Launching a single RunRequest for a set of partitions from a schedule or sensor #19457

somiandras · 2024-01-28T21:10:39Z

somiandras
Jan 28, 2024

Is there a way to launch a single RunRequest for a set of partitions from a schedule or sensor, just like you can do a single run backfill on the UI?

I have a partitioned asset with dynamic partitions (7-800 partitions) and I want to periodically refresh the table for some or all the available partitions (essentially to have my own replica of a dataset provided via an API). The asset itself can work with partition_keys (can handle BackfillPolicy.single_run()), as refreshing a single partition only takes a relatively lightweight API call, and I have a neat resource wrapping the API, so it’s easy to do all partitions within a single run (maybe even async).

But I can’t seem to find a way to launch just one run for multiple partitions from a schedule.
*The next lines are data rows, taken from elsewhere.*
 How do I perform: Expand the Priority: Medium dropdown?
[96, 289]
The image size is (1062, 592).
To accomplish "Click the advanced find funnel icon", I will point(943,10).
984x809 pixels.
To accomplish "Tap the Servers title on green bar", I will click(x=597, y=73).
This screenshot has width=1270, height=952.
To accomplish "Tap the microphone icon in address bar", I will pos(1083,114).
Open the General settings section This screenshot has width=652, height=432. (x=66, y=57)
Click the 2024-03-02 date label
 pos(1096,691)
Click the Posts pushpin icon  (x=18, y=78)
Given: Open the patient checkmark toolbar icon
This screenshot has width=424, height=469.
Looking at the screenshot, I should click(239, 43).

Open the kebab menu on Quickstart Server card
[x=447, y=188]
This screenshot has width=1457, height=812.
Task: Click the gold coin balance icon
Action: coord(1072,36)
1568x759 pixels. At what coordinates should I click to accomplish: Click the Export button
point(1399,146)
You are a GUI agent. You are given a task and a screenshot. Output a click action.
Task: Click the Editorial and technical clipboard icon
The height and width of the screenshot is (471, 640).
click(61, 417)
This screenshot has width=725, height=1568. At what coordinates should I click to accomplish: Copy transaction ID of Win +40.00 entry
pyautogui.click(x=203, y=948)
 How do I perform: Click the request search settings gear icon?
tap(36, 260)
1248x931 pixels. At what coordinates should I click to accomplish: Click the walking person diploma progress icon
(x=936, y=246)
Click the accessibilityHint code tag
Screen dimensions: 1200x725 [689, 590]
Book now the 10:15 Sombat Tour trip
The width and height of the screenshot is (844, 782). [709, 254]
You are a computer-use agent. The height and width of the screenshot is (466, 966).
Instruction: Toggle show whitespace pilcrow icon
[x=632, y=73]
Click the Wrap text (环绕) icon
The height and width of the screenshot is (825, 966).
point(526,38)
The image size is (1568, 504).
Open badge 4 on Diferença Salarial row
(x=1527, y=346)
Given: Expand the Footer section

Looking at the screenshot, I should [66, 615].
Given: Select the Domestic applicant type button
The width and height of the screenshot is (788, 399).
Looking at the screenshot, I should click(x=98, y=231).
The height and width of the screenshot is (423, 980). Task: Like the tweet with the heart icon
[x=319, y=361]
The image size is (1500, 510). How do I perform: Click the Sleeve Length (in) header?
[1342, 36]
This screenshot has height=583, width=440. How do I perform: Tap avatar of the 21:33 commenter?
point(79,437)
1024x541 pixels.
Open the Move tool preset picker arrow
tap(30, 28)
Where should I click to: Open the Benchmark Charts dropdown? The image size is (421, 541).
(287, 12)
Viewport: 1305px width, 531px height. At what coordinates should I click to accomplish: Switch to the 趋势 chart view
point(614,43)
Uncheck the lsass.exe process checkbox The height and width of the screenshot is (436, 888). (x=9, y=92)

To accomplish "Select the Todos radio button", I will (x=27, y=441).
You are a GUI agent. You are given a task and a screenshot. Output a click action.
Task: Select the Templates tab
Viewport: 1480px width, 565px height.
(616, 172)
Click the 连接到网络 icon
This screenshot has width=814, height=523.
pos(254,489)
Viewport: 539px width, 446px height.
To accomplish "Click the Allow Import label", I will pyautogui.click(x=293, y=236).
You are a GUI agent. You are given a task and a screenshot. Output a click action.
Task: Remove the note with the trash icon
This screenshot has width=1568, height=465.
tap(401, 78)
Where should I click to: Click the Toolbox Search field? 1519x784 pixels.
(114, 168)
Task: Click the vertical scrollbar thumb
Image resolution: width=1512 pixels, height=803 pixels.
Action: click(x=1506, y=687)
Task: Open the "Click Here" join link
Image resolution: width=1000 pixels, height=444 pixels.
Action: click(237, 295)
All the examples I saw iterate over the partition keys and create a RunRequest for each, but that won’t work for me here, because it creates too much overhead with hundreds of runs that in turn trigger hundreds of unnecessary auto-materializations of downstream assets and checks, with a flurry of Slack notifications, etc., while the whole business could be finished in a matter of seconds with multiple partitions on a single run.

ytoast · 2024-01-30T03:45:08Z

ytoast
Jan 30, 2024

Maybe this #14622?

1 reply

somiandras Jan 30, 2024
Author

Not sure how to apply that to dynamic partitions where keys are strings (and I'm not even refreshing them in alphabetical order).

AdrianTheopold · 2024-09-11T14:07:11Z

AdrianTheopold
Sep 11, 2024

I have the same issue. In short:
An asset with roughly 4k partitions of which occasionally only a sparse selection needs to be refereshed.
The cost for materializing a single partition of the asset are roughly:
1 part initialization cost of asset resources / 3 parts computational cost of the asset itself.
Therefore it is advised to do multiple partitions in a single run in order to cut on the initialization cost.

Now to the problem:
It seems that Dagster does not currently support partition_keys as an argument to RunRequest.
Using the method in #14622 is working for dynamic partitions however it requires the partitions in the request to be a continuous range inside the whole partions definition.
This can be seen when backfills are launched from the UI for assets with BackfillPolicy.single_run() and the selected partitions do not belong to a single range, then multiple runs (one for each continuous range) are started.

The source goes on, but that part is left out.